To provide an acceptable rigid disk drive lifetime, the current technology employs a thin layer of a fluorocarbon lubricant applied to the magnetic medium during manufacture of the disk. This lubricant film is critically needed by the head/disk interface (HDI) to minimize wear to these components and significantly extend the lifetime of the disk drive to an acceptable level. A problem with this technology arises from depletion of the lubricant film with use. The loss of lubricant can be attributed to hydrodynamic ejection from the HDI due to air shear phenomena, thermal volatilization, thermal decomposition followed by bonding to the medium and lubricant spinoff.
These, and other wear processes at the HDI increase as the lubricant is lost and ultimately result in failure. The total wear to the HDI can be categorized into two distinct modes; first, a rapid wear rate that occurs during start/stop operations and second, a slower wear rate due to repeated high speed contacts at the HDI during normal file operations (disk at or near maximum speed). Wear associated with the start/stop process is only slightly dependent on head fly height, whereas for the latter case, a lowering of the fly height will dramatically increase the wear rate at disk drive operating speed (flyability). The increase for this latter case has been attributed to an increase in the collision frequency with disk asperities and debris (both foreign and from generated wear products). In this case, the presence of a lubricant film plays a critical role in protecting the HDI, but with the reduction in head fly height the lubricant film is also depleted more rapidly. Thus, for these reasons a reduction in flying height greatly increases the likelihood of early disk drive failure. The reason for reducing head flying height is to obtain an increase in the magnetic storage density. An additional problem encountered here is to also reduce the wear rate to the head gap. For these reasons, and because of their relationship to disk drive reliability, the current technology is limited by the achievable lowest flying height as a barrier to further increases in data storage density.

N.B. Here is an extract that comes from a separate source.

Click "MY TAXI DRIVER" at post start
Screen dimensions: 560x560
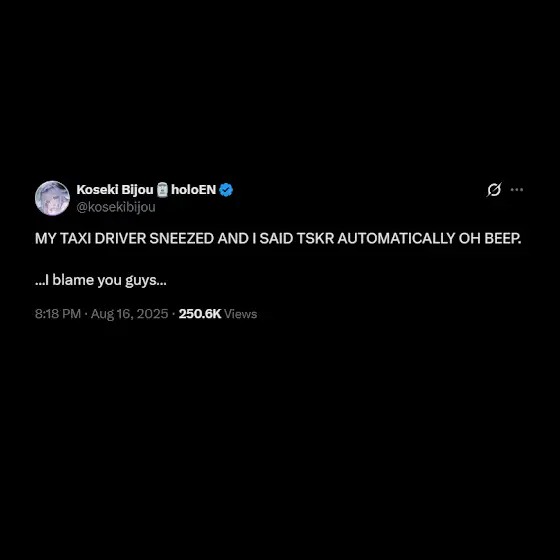(90, 239)
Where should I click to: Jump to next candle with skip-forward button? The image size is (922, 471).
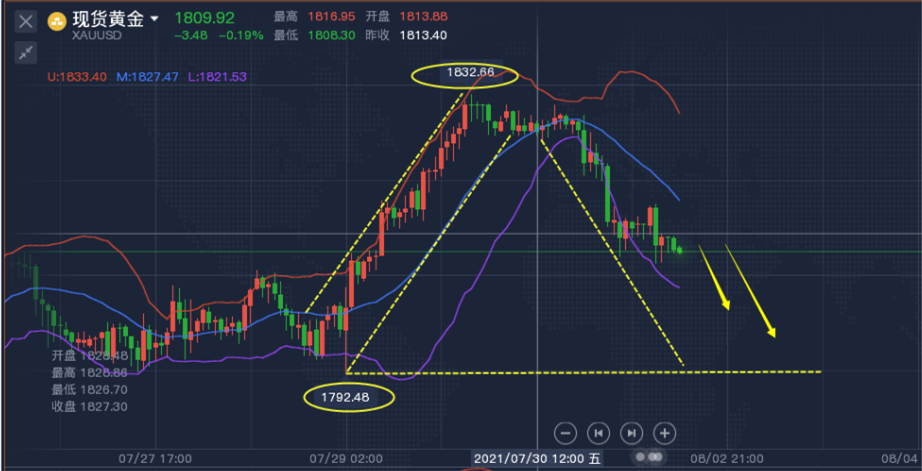tap(631, 433)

A proposed technique for providing a continuous lubricant supply for a magnetic media surface is shown in U.S. Pat. Nos. 2,969,435 and 3,005,675. In both patents a supply of lubricant is sprayed onto the disk or drum surface ahead of the area of contact between transducer head and media surface. This mode of placing a layer of lubricant on the media surface would not be compatible with the system of the present invention wherein a transducer is made to adjoin the media during relative motion therebetween with a separation of but 1 or 2 microinches. A later patent, U.S. Pat. No. 4,633,351 attempts to overcome some of the problems associated with the earlier patented techniques by spraying water or a volatile liquid solvent ahead of the transducer to create a thin liquid film between the head and the recording media surface.